----- SOURCE DATA -----

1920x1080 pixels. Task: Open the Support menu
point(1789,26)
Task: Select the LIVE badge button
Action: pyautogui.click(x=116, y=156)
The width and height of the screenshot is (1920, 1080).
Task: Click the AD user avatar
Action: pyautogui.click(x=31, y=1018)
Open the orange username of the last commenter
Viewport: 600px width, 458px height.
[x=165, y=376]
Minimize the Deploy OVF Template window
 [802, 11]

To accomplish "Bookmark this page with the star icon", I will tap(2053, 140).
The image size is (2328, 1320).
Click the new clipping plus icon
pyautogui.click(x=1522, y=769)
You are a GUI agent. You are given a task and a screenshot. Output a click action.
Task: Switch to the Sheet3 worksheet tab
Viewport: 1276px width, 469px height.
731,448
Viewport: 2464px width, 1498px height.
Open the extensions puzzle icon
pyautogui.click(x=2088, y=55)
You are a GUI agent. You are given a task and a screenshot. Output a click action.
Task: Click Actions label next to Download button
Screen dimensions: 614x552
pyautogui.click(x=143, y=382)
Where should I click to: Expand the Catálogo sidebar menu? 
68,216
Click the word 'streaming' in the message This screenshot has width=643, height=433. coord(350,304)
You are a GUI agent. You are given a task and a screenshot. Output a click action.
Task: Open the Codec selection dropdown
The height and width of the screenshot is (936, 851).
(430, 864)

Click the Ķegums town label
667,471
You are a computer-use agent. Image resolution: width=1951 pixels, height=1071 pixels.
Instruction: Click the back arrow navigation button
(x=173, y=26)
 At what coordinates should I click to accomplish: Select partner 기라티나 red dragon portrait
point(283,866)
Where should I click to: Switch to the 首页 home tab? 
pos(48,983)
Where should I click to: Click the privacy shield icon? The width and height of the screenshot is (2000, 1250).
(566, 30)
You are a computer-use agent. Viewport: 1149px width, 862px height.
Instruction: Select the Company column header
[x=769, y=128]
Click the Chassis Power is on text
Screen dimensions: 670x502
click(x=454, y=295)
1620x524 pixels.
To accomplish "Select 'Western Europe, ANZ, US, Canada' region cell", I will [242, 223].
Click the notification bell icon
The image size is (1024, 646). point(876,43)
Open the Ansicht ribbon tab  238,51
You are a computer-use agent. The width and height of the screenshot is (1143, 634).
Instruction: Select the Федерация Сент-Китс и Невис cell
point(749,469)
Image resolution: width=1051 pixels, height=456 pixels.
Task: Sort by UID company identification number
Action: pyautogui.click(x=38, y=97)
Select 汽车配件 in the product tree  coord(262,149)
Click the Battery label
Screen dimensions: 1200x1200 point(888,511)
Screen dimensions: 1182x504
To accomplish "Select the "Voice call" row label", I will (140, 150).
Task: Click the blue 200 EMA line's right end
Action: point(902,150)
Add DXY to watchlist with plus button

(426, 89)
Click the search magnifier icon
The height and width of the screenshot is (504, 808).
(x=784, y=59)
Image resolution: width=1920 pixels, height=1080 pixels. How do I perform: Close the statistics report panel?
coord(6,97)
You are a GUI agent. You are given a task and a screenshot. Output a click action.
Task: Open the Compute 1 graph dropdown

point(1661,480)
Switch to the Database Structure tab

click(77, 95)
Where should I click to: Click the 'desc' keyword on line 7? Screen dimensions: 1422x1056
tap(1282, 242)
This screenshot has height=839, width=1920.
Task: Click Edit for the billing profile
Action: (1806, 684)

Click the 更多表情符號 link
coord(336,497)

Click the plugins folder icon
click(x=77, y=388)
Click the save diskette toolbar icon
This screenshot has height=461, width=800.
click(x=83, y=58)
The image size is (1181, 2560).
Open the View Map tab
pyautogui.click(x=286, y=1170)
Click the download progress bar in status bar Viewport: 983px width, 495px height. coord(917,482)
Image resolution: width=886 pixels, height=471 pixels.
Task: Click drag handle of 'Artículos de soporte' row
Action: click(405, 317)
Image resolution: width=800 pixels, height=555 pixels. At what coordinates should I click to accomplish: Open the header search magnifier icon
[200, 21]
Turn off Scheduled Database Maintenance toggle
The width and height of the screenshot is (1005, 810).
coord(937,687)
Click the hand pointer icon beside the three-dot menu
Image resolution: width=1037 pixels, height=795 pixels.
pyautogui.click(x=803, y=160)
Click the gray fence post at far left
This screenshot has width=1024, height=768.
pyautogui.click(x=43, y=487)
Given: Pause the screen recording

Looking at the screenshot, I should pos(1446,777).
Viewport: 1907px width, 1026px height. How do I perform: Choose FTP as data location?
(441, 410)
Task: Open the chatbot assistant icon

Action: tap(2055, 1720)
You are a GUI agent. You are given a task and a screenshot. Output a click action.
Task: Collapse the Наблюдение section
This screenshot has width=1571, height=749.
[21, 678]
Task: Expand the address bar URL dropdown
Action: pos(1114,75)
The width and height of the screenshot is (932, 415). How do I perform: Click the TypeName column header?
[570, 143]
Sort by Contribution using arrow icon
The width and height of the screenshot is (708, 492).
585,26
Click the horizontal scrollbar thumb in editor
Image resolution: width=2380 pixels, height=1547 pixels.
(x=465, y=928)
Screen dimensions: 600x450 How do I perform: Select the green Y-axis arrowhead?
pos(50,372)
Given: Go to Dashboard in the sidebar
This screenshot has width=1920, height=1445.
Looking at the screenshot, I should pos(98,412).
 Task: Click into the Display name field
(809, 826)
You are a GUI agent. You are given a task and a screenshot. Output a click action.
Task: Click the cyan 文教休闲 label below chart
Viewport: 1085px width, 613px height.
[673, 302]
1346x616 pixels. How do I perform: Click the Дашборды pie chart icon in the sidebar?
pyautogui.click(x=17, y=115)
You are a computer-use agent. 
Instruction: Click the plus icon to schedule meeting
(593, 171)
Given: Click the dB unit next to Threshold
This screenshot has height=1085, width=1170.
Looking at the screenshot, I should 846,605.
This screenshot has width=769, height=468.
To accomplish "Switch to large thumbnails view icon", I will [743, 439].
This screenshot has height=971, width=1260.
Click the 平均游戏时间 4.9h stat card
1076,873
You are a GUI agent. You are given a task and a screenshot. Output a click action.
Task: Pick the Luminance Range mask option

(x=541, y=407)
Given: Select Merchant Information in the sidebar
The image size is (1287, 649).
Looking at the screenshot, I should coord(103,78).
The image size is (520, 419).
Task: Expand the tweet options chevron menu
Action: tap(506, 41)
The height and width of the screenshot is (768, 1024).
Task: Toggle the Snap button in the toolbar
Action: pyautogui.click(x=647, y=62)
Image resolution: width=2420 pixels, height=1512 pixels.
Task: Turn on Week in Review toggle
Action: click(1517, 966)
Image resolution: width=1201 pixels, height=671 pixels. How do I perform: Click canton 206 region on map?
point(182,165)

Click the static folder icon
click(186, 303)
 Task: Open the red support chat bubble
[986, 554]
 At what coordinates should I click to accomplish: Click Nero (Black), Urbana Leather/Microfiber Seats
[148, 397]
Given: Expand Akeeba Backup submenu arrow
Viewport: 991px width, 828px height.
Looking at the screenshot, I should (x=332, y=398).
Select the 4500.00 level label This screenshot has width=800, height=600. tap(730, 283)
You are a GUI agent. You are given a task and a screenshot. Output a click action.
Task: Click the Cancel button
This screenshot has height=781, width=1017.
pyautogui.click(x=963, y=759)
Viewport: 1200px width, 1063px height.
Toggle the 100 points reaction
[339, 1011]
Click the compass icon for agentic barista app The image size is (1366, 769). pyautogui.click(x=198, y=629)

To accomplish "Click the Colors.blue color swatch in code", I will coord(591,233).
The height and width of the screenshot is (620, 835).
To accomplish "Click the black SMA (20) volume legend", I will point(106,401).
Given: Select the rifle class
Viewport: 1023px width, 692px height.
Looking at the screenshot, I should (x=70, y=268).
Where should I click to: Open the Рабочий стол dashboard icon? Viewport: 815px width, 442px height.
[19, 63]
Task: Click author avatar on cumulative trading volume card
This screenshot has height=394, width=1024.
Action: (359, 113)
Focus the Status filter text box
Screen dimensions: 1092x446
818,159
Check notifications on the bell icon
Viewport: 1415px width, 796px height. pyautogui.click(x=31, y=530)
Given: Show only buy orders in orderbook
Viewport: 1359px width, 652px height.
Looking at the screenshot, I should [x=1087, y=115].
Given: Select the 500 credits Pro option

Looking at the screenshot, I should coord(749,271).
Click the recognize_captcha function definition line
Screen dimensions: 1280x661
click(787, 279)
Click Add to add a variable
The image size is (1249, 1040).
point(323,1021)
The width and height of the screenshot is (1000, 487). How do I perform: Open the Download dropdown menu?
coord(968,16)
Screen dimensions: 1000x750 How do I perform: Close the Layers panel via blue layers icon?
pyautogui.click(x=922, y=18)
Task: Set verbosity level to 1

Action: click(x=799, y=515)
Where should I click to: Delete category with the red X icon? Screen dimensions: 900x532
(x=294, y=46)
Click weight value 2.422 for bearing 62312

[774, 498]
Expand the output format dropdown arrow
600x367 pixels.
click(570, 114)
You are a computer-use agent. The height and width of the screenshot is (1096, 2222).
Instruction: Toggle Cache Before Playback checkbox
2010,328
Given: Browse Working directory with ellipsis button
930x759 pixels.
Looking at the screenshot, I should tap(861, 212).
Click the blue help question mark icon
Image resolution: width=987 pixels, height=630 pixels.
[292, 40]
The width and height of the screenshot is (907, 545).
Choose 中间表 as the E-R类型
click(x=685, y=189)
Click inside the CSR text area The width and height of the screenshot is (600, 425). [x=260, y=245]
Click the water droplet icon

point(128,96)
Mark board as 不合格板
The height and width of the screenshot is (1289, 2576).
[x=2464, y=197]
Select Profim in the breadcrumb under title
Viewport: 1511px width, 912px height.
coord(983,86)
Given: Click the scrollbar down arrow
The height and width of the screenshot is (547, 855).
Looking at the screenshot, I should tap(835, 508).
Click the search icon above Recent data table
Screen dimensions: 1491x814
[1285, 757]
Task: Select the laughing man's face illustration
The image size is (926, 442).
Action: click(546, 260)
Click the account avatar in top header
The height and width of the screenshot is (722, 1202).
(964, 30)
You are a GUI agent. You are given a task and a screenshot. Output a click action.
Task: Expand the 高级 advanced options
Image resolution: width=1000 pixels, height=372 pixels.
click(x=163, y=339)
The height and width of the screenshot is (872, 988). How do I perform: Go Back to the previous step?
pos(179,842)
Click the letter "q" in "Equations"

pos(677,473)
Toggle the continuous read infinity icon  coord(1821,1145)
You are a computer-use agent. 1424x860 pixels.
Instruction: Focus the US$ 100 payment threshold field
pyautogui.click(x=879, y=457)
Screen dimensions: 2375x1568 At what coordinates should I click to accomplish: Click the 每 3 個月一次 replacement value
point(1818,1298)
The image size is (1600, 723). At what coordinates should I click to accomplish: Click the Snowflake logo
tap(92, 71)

-----

• **AIM OF THE TASK**
Copy out the entries word for word, starting at the line that contains "Image resolution: width=1920" and ending at the line that contains "Action: click(405, 317)".

• **EXERCISE ANSWER**
Image resolution: width=1920 pixels, height=1080 pixels. How do I perform: Close the statistics report panel?
coord(6,97)
You are a GUI agent. You are given a task and a screenshot. Output a click action.
Task: Open the Compute 1 graph dropdown

point(1661,480)
Switch to the Database Structure tab

click(77, 95)
Where should I click to: Click the 'desc' keyword on line 7? Screen dimensions: 1422x1056
tap(1282, 242)
This screenshot has height=839, width=1920.
Task: Click Edit for the billing profile
Action: (1806, 684)

Click the 更多表情符號 link
coord(336,497)

Click the plugins folder icon
click(x=77, y=388)
Click the save diskette toolbar icon
This screenshot has height=461, width=800.
click(x=83, y=58)
The image size is (1181, 2560).
Open the View Map tab
pyautogui.click(x=286, y=1170)
Click the download progress bar in status bar Viewport: 983px width, 495px height. coord(917,482)
Image resolution: width=886 pixels, height=471 pixels.
Task: Click drag handle of 'Artículos de soporte' row
Action: click(405, 317)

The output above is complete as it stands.